Timanovskaya: Olimpiyatlardan sürgüne
Olimpiyatlara katılan Belaruslu atlet Kristina Timanovskaya, Polonya'nın Tokyo büyükelçiliğinden insani vize aldı. Atlet daha önce ülkesindeki spordan sorumlu kişileri açıkça eleştirdiği için kendi rızası dışında Belarus'a dönmeye zorlanmış, havaalanında Japon polisine sığınmıştı. Avrupa basını yaşananların Belarus'taki baskı ve umutsuzluğa ışık tuttuğunu düşünüyor.

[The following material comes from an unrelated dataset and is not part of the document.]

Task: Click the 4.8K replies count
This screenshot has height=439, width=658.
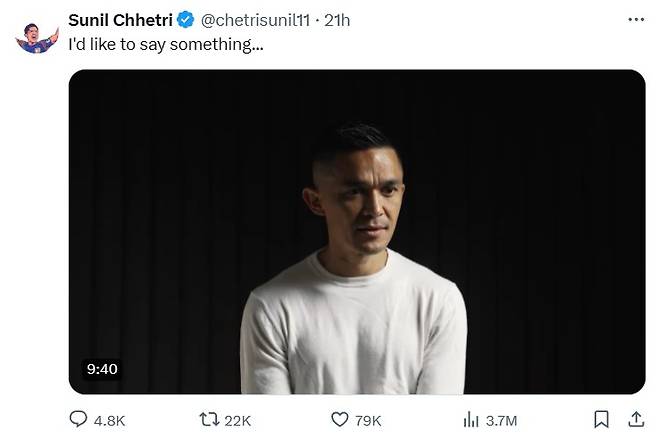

Lukaşenka'nın imajına zarar
Polityka, Minsk'in spora yaklaşımını mercek altına alıyor:
“Belarus'ta yetkililer sporcuların yarışmalara katılmasına izin veriyor vermesine, ama bunun karşılığında mutlak itaat bekliyorlar. ... Spor rejim açısından çok önemli. Bu sayede uluslararası toplumda kendini gösterebileceğini, ülke içindeyse başarılarla övünebileceğini düşünüyor. Timanovskaya vakası Lukaşenka'nın dünyaya sunmak istediği tabloda büyük bir çatlak oluşturdu.”
Hala kesin değil
Frankfurter Allgemeine Zeitung, Timanovskaya'nın [Polonya'ya] sığındıktan sonra rahat bir nefes alacağından emin değil:
“Sporcuya Avrupa'da sığınma hakkı verecek bir ülke -Polonya olabilir bu- çıkacaktır. Eşinin Ukrayna'da olduğu söyleniyor. İkisinin de bu şekilde güvende olacağını umalım, ama geçtiğimiz aylarda yaşananlar böyle olmadığını gösteriyor. Her halükarda uluslararası arenada Lukaşenka'nın maskesi bir kez daha düşmüş oldu. Bu türden bir olayın nasıl sonlandığını, yolcularının arasında muhalif bir blog yazarının da bulunduğu Ryanair uçağının Minsk'e kaçırılmasından bu yana biliyoruz.”
Umutlar sönüyor
The Guardian'a göre, Timanovskaya vakası, Belaruslu genç ve demokrat insanların ülkeden göç ettiğinin göstergesi:
“Belarus rejimi geçen yıl sert tedbirlerle, kitlesel tutuklamalarla ve işkenceyle gücünü pekiştirirken, çok sayıda genç Belaruslu, Litvanya, Ukrayna ve Polonya gibi komşu ülkelere sığındı. Protestoların merkezi olan Minsk'te bir zamanlar hızla gelişen bilişim sektörü ağır bir darbe aldı. 15 bine yakın çalışan Belarus'tan kaçtı. Mesleğe yeni başlayan birçok insan aynı kararı aldı ve demokratik reform umutlarından şimdilik vazgeçti. ABD ve AB yaptırımlarının etkisiz kaldığı ve Vladimir Putin'in rejimi her an desteklediği bir ortamda onları kim suçlayabilir ki?”
1989 öncesi gibi
Český rozhlas Belarus'u eski Doğu Bloku'yla karşılaştırıyor:
“Olimpiyatlara katılan Belaruslu sporcunun yaşadıkları bölgemizde 30 yıl önce yaşanan ve unutmayı başardığımız bir şeyi, siyasi nedenlerle sığınmacı olmanın, rejimi kötülemenin cezalandırılacağı korkusuyla sığınmacı olmanın ne anlama geldiğini hatırlatıyor. ... Lukaşenka Belarus'u, eski sosyalist devletlerdeki koşulların elle tutulabileceği bir ülkeye dönüştürdü. Bu devlet başkanının karnesindeki en kötü not bu işte.”
Bir diktatörle yarışmak
Rzeczpospolita medyanın ilgisinin ne kadar süreceğini sorguluyor:
“Timanovskaya ülkesini temsil etmeyi hayal etmişti. Belki hala ona bu imkanı verecek bir Belarus hayal ediyordur. Timanovskaya ve Belaruslular diktatörün eylemleri karşında dünyanın ilgisinin -tıpkı bir 200 metre koşusu gibi- çok kısa süreceğini yakında görecekler maalesef.”